No terminaríamos provechosamente este artículo si sólo transcribiéramos las bromas de la Santa de Lisieux. Para beneficiarnos de forma duradera, nos corresponde a nosotros meditar sobre el origen de esta increíble capacidad de vivir alegre en medio de las mayores torturas del alma y del cuerpo.
En primer lugar, deseaba que nadie se entristeciera con sus padecimientos y su futura ausencia. Ciertamente lo que más le dolía era ver sufrir a quienes amaba; y, queriendo ahorrarles eso, hacía brotar de sí misma la felicidad necesaria para contagiarlos y consolar sus penas: «Cuando puedo, hago lo mejor posible por estar alegre, por agradar».14 Pero no osemos dudar, como hizo la Madre Inés de Jesús una vez, de la sinceridad de Santa Teresa: «Es para no entristecernos que pones esa cara y dices palabras divertidas, ¿no es cierto?». Una respuesta categórica disipó el juicio erróneo: «Siempre obro sin “fingimientos”».15
Otro motivo de su alegría se puede vislumbrar en las afirmaciones de la propia Teresa: «Dios siempre me ha hecho desear lo que quería darme».16 Las gracias recibidas a lo largo de su existencia la orientaban a anhelar ser consumida en el Amor, junto a un presentimiento profundo de que moriría joven. Y la tuberculosis era la prueba más patente de que estaba siendo escuchada: «Es increíble cómo todas mis esperanzas se han realizado».17 Por lo tanto, la buena disposición que manifestaba en medio a la proximidad de la muerte constituía, en síntesis, el canto del alma agradecida por la fidelidad de su Señor y Padre.

## PROBLEMA 1:
Copia sin cambios el tramo del fragmento que va desde "No terminaríamos provechosamente" hasta "y del cuerpo.".
## PROBLEMA 2:
Según el fragmento, ¿qué enfermedad era la prueba más patente de que Teresa estaba siendo escuchada?
Los registros no guardan ninguna relación con el fragmento.

## DATOS DEL EJERCICIO:
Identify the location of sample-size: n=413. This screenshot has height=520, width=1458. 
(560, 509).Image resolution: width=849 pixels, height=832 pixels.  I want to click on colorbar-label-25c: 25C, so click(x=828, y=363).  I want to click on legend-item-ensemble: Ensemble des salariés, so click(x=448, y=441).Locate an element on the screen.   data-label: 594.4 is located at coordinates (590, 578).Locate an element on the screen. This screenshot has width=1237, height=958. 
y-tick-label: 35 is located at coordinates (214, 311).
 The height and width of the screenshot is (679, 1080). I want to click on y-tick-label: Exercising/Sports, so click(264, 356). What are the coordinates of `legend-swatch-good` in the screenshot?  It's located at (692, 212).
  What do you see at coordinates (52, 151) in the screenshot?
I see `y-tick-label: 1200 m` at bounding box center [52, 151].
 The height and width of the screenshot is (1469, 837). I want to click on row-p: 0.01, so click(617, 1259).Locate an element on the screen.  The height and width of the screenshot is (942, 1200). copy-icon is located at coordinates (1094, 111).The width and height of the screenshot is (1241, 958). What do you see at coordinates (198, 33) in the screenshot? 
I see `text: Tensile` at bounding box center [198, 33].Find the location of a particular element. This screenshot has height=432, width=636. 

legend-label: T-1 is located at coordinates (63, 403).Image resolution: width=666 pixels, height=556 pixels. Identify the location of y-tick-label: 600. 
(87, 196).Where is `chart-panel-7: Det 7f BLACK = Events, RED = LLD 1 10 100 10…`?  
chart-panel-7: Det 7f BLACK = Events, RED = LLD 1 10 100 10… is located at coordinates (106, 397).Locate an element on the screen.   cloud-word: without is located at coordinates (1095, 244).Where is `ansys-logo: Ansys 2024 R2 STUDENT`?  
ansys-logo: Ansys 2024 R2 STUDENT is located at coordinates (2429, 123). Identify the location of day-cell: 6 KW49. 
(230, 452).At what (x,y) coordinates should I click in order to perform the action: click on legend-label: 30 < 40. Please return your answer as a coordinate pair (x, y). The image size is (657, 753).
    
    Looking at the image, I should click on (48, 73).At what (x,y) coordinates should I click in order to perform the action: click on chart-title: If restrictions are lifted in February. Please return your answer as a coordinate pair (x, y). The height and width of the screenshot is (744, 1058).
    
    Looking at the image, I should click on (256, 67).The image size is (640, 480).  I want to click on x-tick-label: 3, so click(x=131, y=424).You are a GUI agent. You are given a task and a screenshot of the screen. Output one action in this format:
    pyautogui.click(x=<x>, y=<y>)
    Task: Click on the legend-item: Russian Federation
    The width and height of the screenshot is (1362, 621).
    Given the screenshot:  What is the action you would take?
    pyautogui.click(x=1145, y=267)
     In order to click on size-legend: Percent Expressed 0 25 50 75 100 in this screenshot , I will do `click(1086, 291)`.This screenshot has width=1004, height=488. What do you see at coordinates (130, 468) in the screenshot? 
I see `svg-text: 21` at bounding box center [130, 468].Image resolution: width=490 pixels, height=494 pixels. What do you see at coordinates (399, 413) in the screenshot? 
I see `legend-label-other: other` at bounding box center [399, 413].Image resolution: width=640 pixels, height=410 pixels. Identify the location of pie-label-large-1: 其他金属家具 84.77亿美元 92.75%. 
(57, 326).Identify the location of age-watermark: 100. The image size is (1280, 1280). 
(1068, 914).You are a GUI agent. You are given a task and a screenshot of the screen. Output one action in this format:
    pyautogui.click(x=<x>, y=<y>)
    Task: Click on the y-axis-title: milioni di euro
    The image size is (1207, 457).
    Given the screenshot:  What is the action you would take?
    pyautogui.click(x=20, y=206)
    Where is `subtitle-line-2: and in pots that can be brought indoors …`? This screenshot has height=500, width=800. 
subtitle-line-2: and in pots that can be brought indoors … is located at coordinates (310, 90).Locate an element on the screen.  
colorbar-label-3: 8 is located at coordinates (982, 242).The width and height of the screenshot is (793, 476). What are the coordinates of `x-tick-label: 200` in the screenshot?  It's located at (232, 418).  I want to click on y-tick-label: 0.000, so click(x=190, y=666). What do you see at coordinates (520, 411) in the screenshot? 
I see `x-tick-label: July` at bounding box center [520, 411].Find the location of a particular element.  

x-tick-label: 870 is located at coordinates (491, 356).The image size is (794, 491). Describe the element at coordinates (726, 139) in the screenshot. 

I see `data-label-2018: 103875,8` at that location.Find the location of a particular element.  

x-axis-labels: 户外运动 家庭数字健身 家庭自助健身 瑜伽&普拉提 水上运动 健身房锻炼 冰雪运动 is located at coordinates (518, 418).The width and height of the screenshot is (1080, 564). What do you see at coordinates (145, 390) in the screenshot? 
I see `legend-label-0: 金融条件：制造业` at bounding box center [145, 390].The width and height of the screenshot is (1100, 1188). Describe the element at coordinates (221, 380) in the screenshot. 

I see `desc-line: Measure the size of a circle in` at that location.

## RESPUESTA 1:
No terminaríamos provechosamente este artículo si sólo transcribiéramos las bromas de la Santa de Lisieux. Para beneficiarnos de forma duradera, nos corresponde a nosotros meditar sobre el origen de esta increíble capacidad de vivir alegre en medio de las mayores torturas del alma y del cuerpo.

## RESPUESTA 2:
La tuberculosis.